--- Passage ---
********************
Coagulase-Negative Staphylococcal Bacteremia in the Changing Neonatal Intensive Care Unit Population

Is There an Epidemic?

  1. Jonathan Freeman, MD, ScD;
  2. Richard Platt, MD, MS;
  3. David G. Sidebottom, MD;
  4. Jeanne M. Leclair, MPH;
  5. Michael F. Epstein, MD;
  6. Donald A. Goldmann, MD
  1. From the Channing Laboratory, Brigham and Women's Hospital (Drs Freeman and Platt), the Brockton/West Roxbury Veterans Administration Hospital (Dr Freeman), and the Division of Infectious Diseases (Drs Sidebottom and Goldmann), the Infection Control Program (Drs Goldmann and Ms Leclair), and the Division of Newborn Medicine (Dr Epstein), Children's Hospital, Harvard Medical School, Boston.
********************
(Stored items)
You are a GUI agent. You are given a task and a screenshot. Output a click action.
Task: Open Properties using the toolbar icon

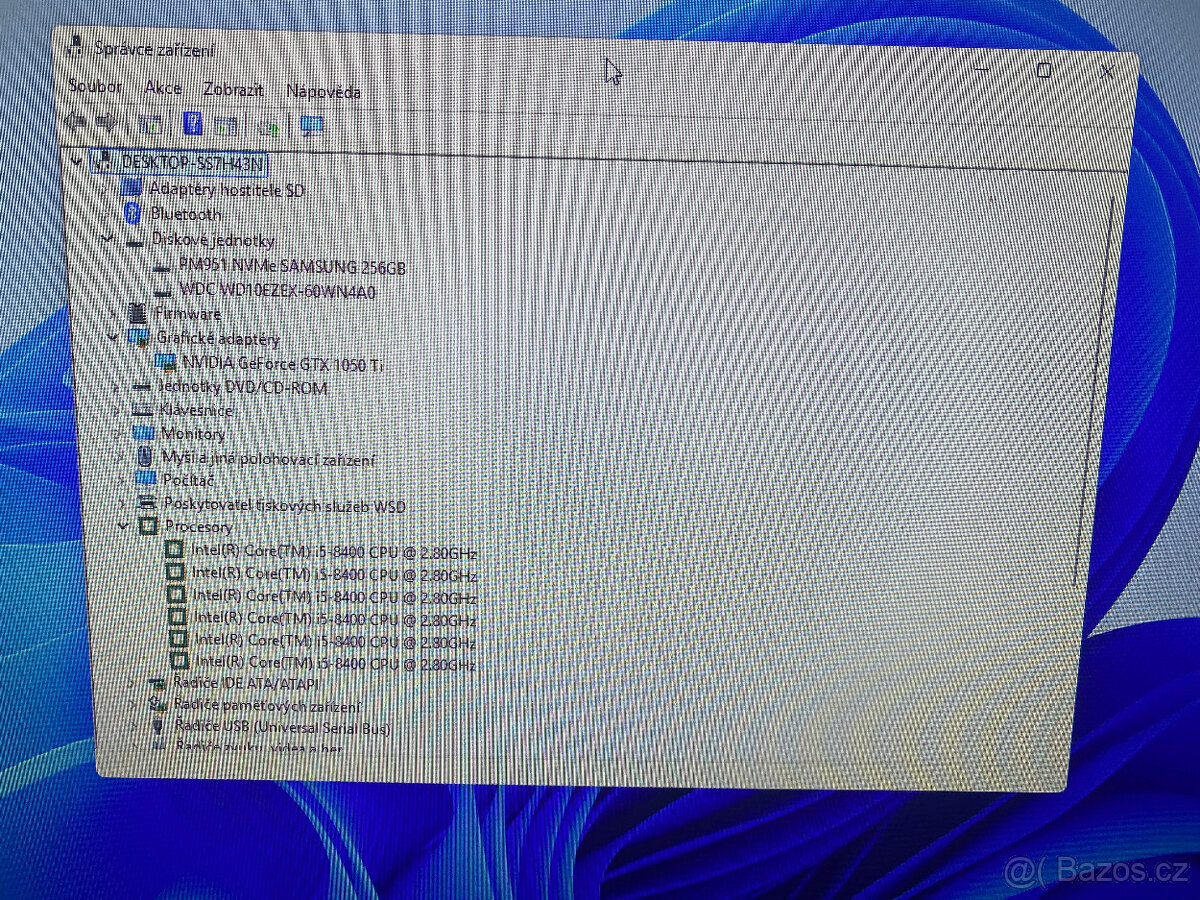click(151, 125)
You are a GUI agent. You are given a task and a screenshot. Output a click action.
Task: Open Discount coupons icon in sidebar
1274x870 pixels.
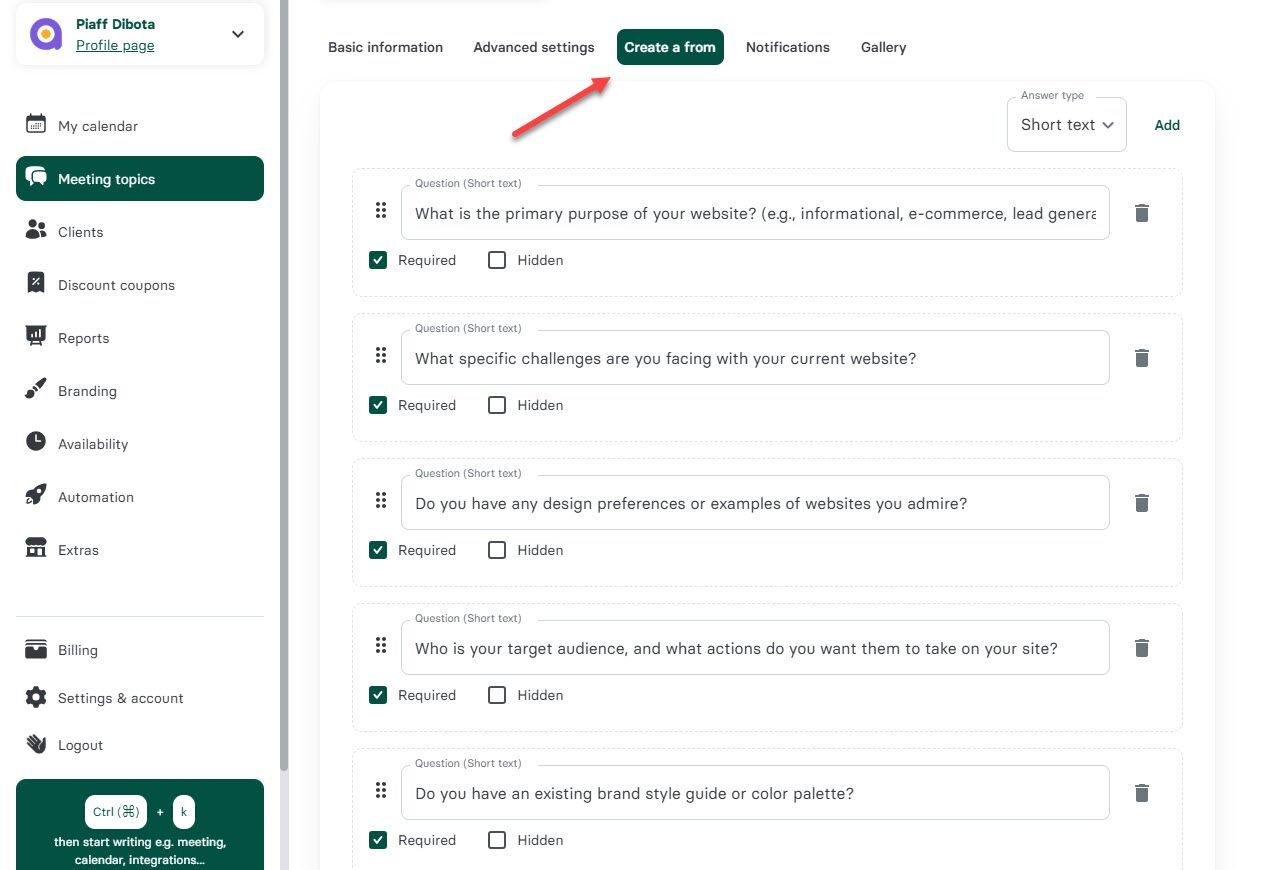[x=36, y=284]
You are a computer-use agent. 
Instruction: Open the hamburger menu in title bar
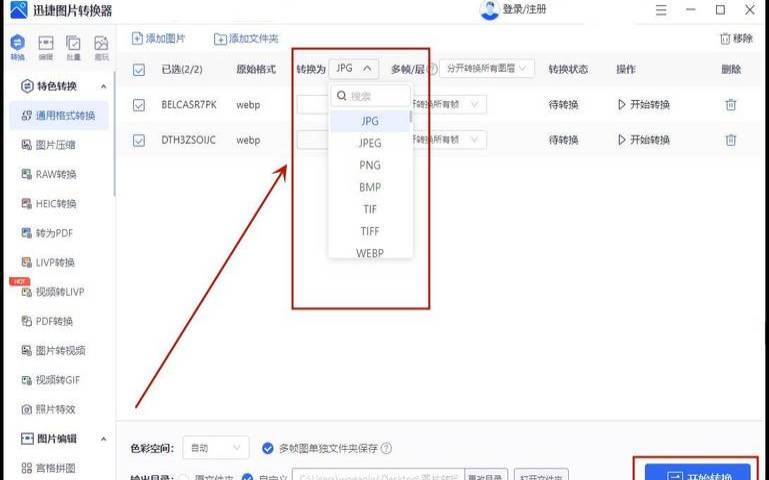(661, 10)
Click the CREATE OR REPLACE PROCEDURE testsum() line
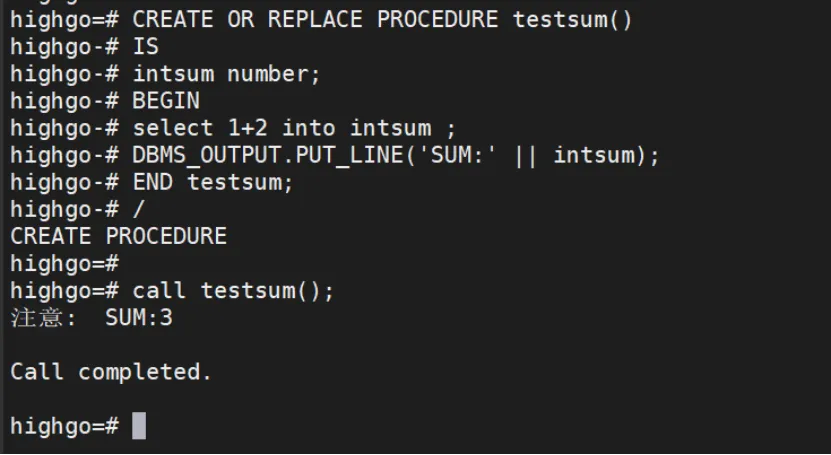 pyautogui.click(x=321, y=20)
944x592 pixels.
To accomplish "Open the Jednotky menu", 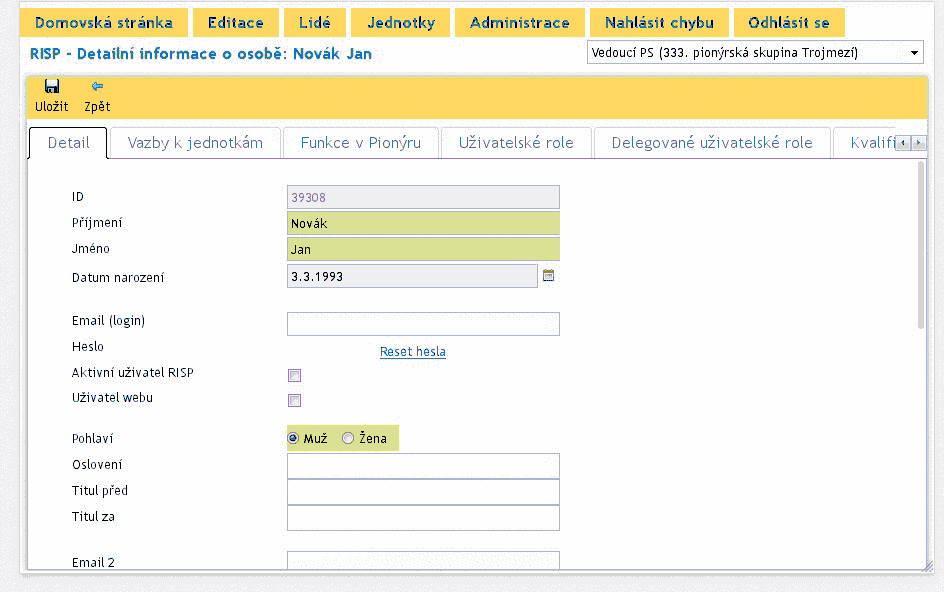I will click(400, 23).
********************
--- Using the information ---
- 1) According to the header of the neonatal bacteremia article, which division at Children's Hospital is Dr Epstein affiliated with?
- 2) Carry on writing the article on coagulase-negative staphylococcal bacteremia in neonatal intensive care from the point where it stops.

--- Answers by item ---
- 1) The Division of Newborn Medicine.

- 2)
Abstract

A fivefold increase in the number of cases of nosocomial coagulase-negative staphylococcal bacteremia was investigated in a neonatal intensive care unit between 1975 and 1982. This apparent outbreak was not the result of increased isolation of coagulase-negative staphylococci from blood cultures nor an increased frequency with which blood cultures were obtained. Rather, it was attributable to a dramatic increase in the overall probability that a positive blood culture would be interpreted as "bacteremia" as opposed to a contaminant by both physicians and infection control staff. Specifically, there had been a 62.3% increase in neonatal intensive care unit bed use by very-low-birth-weight (<1000-g) infants between 1975 and 1982, and in both years, positive blood cultures were 3.8 times as likely to be perceived as clinically significant if obtained from such tiny infants. The growing number of very-low-birth-weight babies occupying neonatal intensive care unit beds, coupled with the observation that blood cultures positive for coagulase-negative staphylococci are almost four times as likely to be perceived as clinically significant if obtained from extremely premature infants, may account for the reported increase in nosocomial coagulase-negative staphylococcal bacteremia.

(JAMA 1987;258:2548-2552)

Footnotes

  • Presented in part at a meeting of the Society for Pediatric Research, Washington, DC, May 6, 1986.

  • Reprint requests to Channing Laboratory, 180 Longwood Ave, Boston, MA 02115 (Dr Freeman).